Ejercicio -
En el primer mensaje de utrerana del hilo del foro sobre «pleitos tengas», ¿qué rasgos le da al camino de la justicia? Enuméralos todos.

Hilo del foro -
####
# pleitos tengas



## Paquita

Hola amigos:

Me encuentro con esta expresión "pleitos tengas" de la que sé que es parte de una maldición gitana "pleitos tengas y los ganes" cuyo significado es más o menos: aunque ganes tu pleito, padecerás por sus consecuencias, no saldrás ileso de un pleito.

Pero no puedo encajarlo en esta frase sacada del Asedio de Pérez Reverte. Alfaguara p; 62

El asunto [relaciones familiares "agitadas"]  se planteó sobre el testamento de TP y anda en manos de notarios y abogados, *pleitos tengas,* aunque la guerra lo deje todo en suspenso"

Si a alguien se le ocurre algo, explicación o/y traducción 

Me despista también la coma después de abogados (he copiado la frase rigurosamente con su puntuación exacta)

Muchas gracias de antemano


----------



## utrerana

Me voy a aventurar Paquit&.
 Entiendo que desde la muerte de alguien, sus deseos en el testamento y, a causa de la mala relación relación de la familia, hay verdaderas discrepancias. Esos deseos, ese testamento está en manos de abogados y notarios y es al que lleva todo ello a los juzgados al que se refiere "pleitos tengas", es decir, tendrá tantos juicios, tantos embrollos, estará tanto tiempo todo en manos de la justicia, que no logrará enterarse si lleva o no razón, aunque le va a costar tiempo y disgustos todo el proceso. Sobrentiendo que serán tan largos y costosos, que se demorarán tanto a causa de la lentitud de la justicia, que no logrará poner nada en claro y además, me da la impresión, digo sólo impresión pues no he leido el libro, que el que ha iniciado el camino judicial lo ha hecho por despecho, quizás para poder llevarse algo que no le pertenece o impedir que otros se hagan con lo que le corresponde, de ahí la frase, una maldición, es como decirle que a pesar de tomar esos derroteros no ganará nada, no logrará nada.
El no terminar la maldición entera, supongo que será porque el camino tortuoso, lento y pleno de demoras de la justicia, le impedirán saber la resolución, a su favor o no, por lo que pleitos tendrá, embrollos también, paciencia habrá de echarle, empleao mucha de su tiempo... toda una maldición.
Repito, sólo es mi opinión, pero ojalá te haya podido ayudar en algo.


----------



## Paquita

Gracias Utrerana por tu explicación. Es más o menos lo que había entiendo.

Lo que en cambio no consigo entender en absoluto, es cómo se construye la frase, y qué pinta aquí este inciso. No puede ser complemento de "anda"... ¿o sí? Serían más lógicos en mi opinión unos puntos suspensivos antes y nada después.

El sentido general no plantea problema de verdad, pero si tuviera que pasarlo al francés, no sé cómo lo haría (sabré dentro de unos días cómo el traductor francés se las apañó, y lo aclararé, por supuesto). No tiene nada que ver con lo esencial del relato, por lo menos a estas alturas..quiero decir que el contexto no ayuda.


----------



## utrerana

Yo creo que al ir entre comas se refiere a tú, a la persona a la  que se refiere la acción, es encerrar un cúmulo de intenciones y frases en dos palabras,algo así como : tu vas a tener muchísimas complicaciones y te perderas entre..., se refiere al que ha interpuesto los pleitos, es aclarar (de quién parte el hecho y sus consecuencias) con una frase ya hecha.
####
Material mostrado -
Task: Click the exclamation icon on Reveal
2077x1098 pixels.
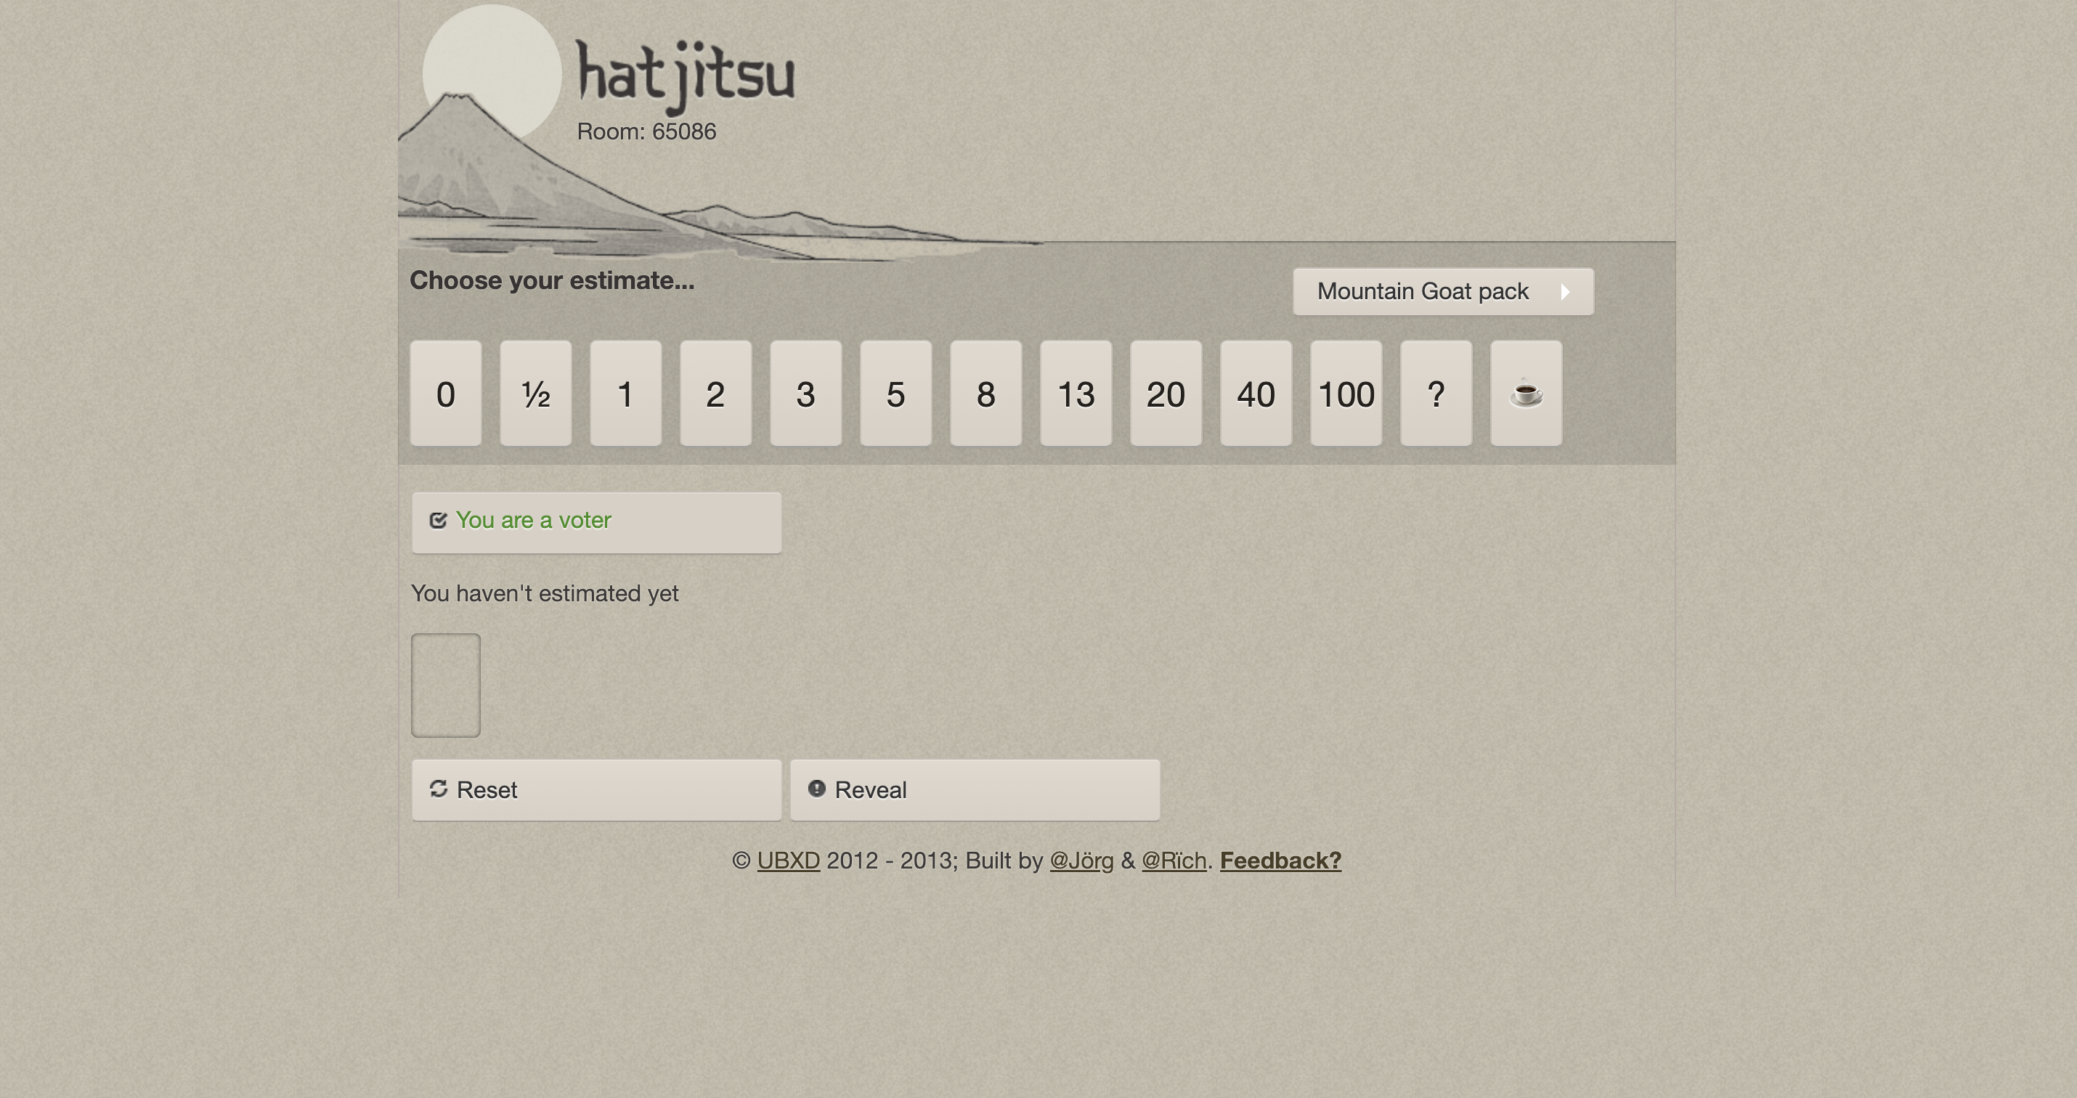Action: pyautogui.click(x=816, y=788)
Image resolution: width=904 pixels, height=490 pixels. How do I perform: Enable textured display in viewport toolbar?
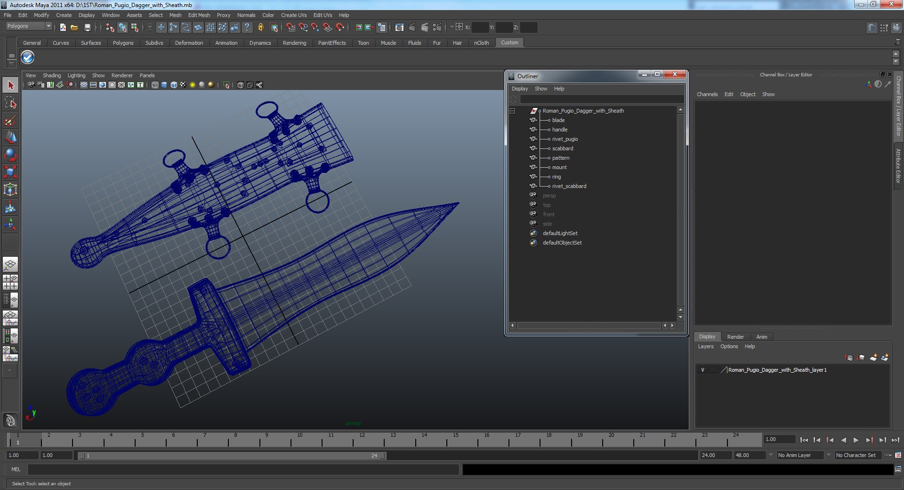[183, 85]
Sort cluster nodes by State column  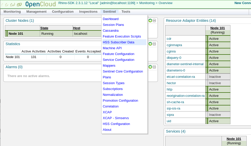tap(44, 28)

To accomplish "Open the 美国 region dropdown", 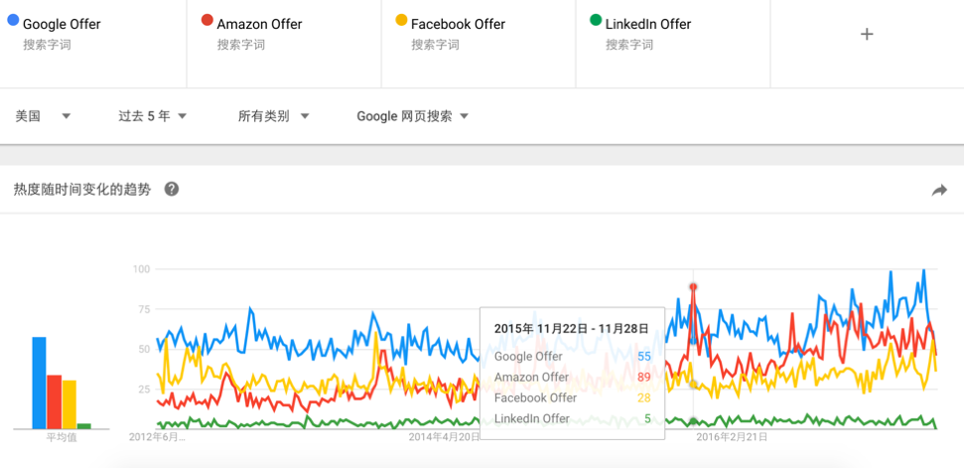I will point(43,116).
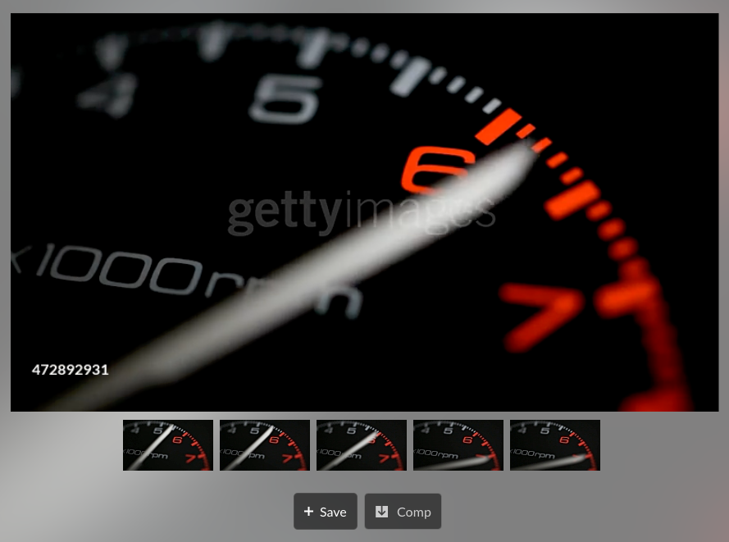Select the first tachometer thumbnail
Image resolution: width=729 pixels, height=542 pixels.
click(167, 445)
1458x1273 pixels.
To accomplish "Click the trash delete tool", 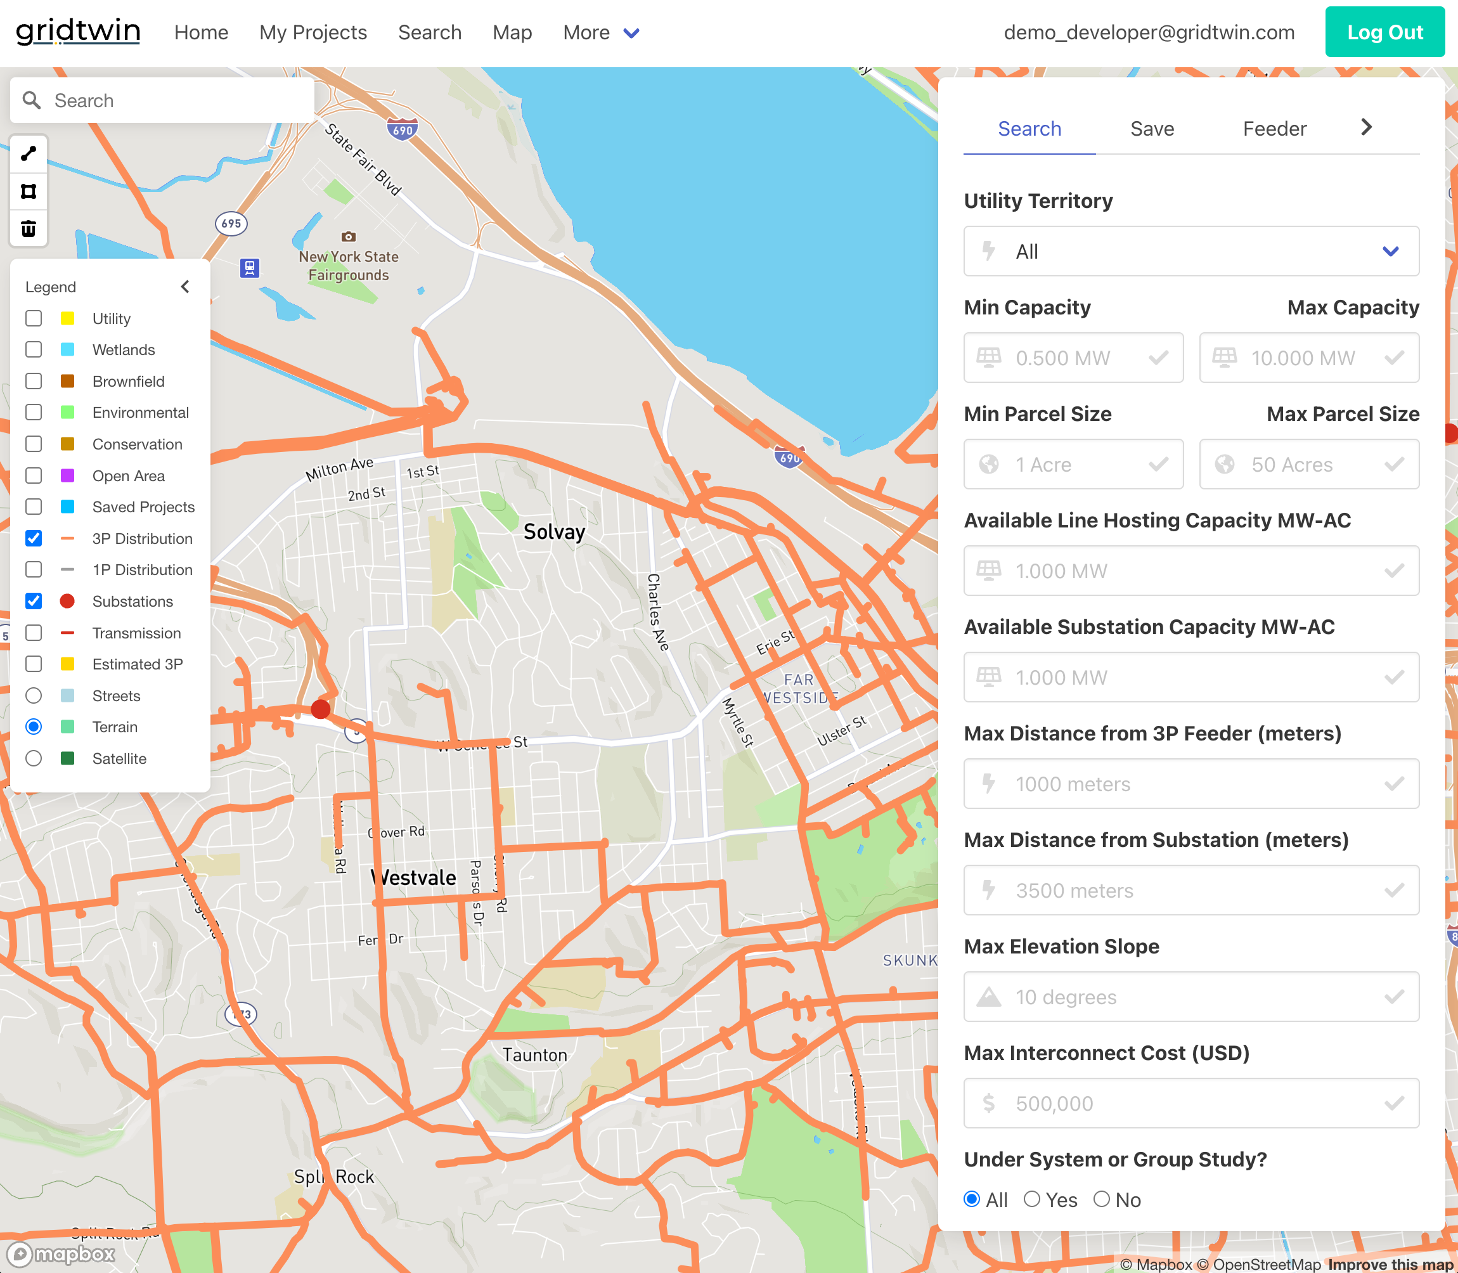I will tap(28, 229).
####
Resultado correcto -
Tortuoso, lento y pleno de demoras.